Dalam suatu lalu lintas
pertukaran yang sudah maju, maka tiap-tiap orang akan memperhatikan nilai tukar
yang objektif, yang dinyatakan dengan harga-harga pasar. Seorang produsen
penjual memperhitungkan kemungkinan bahwa nilai tukar semacam itu lebih besar
dari pada nilai pakainya. Sedangkan seorang konsumen pembeli berusaha supaya
memperoleh kelebihan nilai pakai di atas nilai tukar objektif yang lebih kecil.
Tetapi rakyat desa tidak biasa menjual hasil buminya, selain memikirkan nilai
pakai tidak pula lazim memperhitungkan nilai tukar, bahkan mengetahui pun tentang
adanya nilai-nilai barang tersebut belum tentu. Karena pendidikannya lebih
ditekankan kepada nilai-nilai susila daripada nilai-nilai ekonomi. Itulah
sebabnya, maka mereka mempunyai kecenderungan memberi nilai terlalu rendah pada
barang-barang yang mereka jual dan terlalu tinggi kepada yang mereka beli.

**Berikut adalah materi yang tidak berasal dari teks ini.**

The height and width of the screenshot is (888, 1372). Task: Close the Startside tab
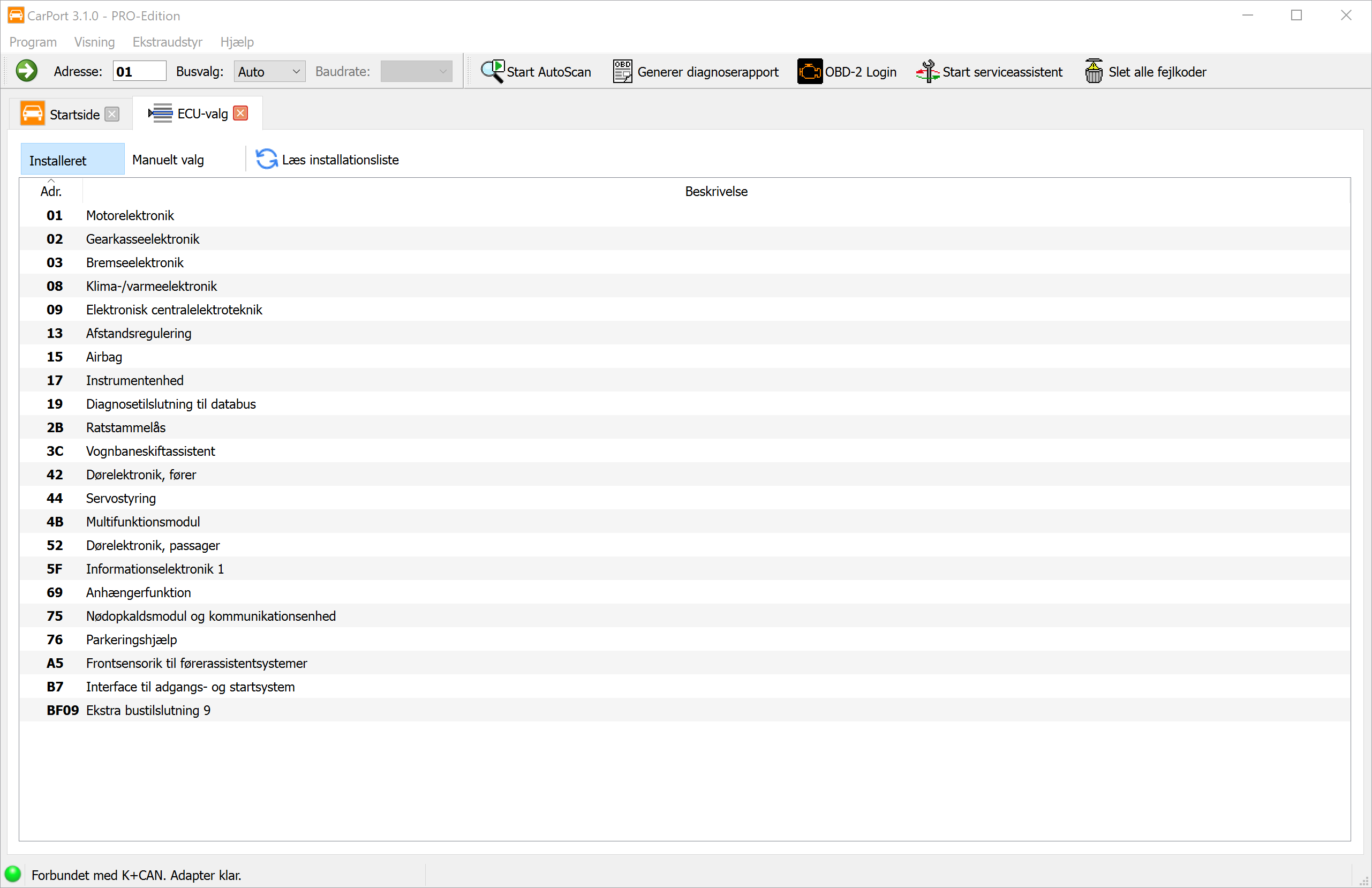point(112,114)
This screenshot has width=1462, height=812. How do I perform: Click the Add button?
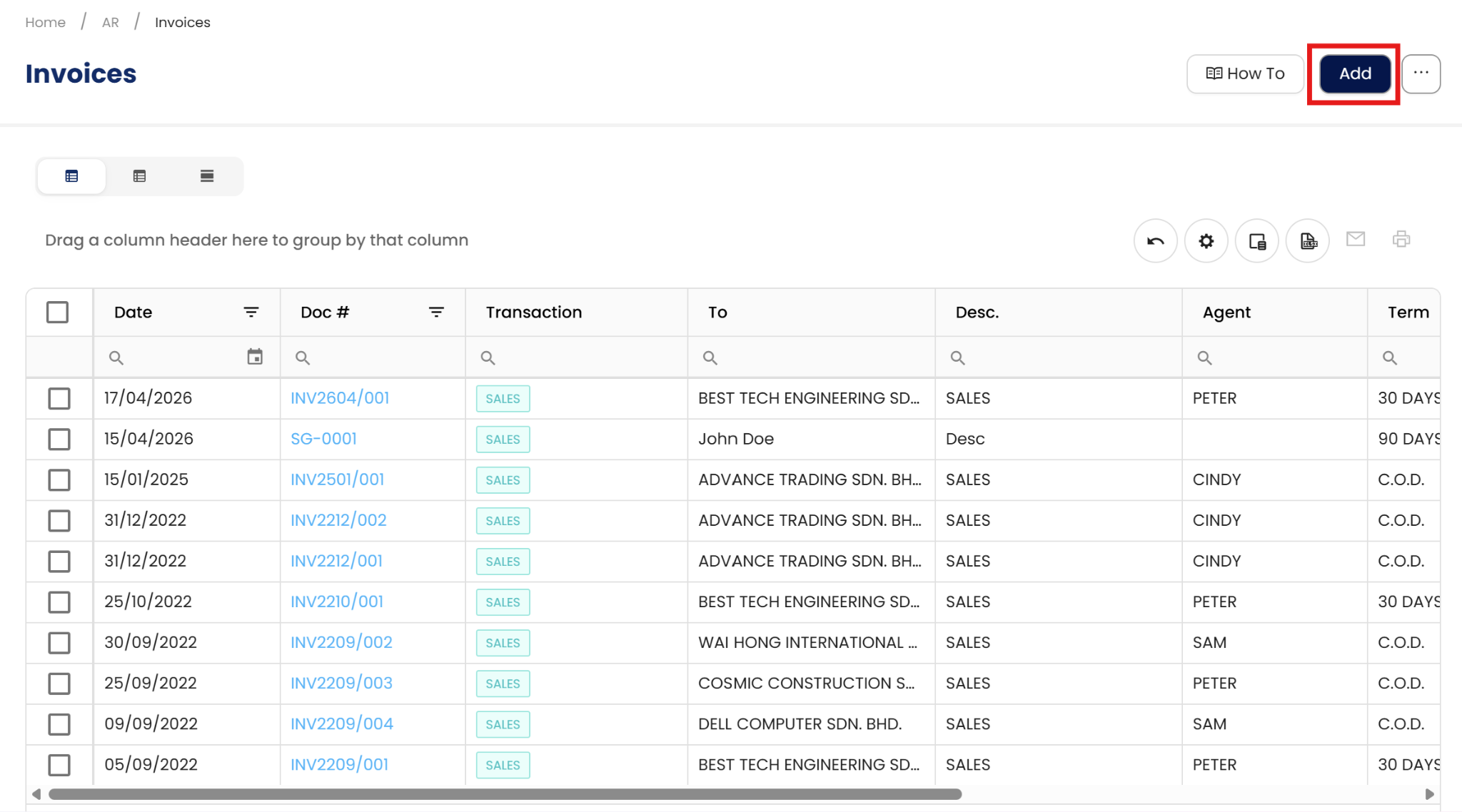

Perdagangan tukar menukar mula-mula banyak, sehingga bahaya orang desa
dirugikan mengancam dari dua pihak.
Kedudukan rakyat petani
yang tidak memuaskan dalam lalu lintas pertukaran ini hanya bisa diperbaiki
dengan memperbanyak persaingan dan dengan menambah pengalaman komersil rakyat
dalam penjualan hasil buminya. Hubungan baru antara produsen Indonesia dengan
pembeli asung penuh dengan kecurangan dari kedua belah pihak. Hal ini seperti
ternyata di atas mengenai pembelian kopi, gula, dan nila, dan terjadi pula
dalam perdagangan beras. Orang-orang asing berusaha mengambil keuntungan dari
ketidak adanya pengalaman petani dan seringkali mereka berusaha untuk
memperkaya diri dengan cara yang tidak jujur.
SUMBER:
R.Z. Leirissa, G.A.
Ohorella, Yuda B. Tangkilisan. 2012. Sejarah
Perekonomian Indonesia. Yogyakarta: Penerbit Ombak.
Prajudi Atmosudirdjo. 1984. Sejarah Ekonomi Indonesia: Dari Segi Sosiologis. D.H. Burger
(Terjemahan). Jakarta: PT Pradnya Paramita.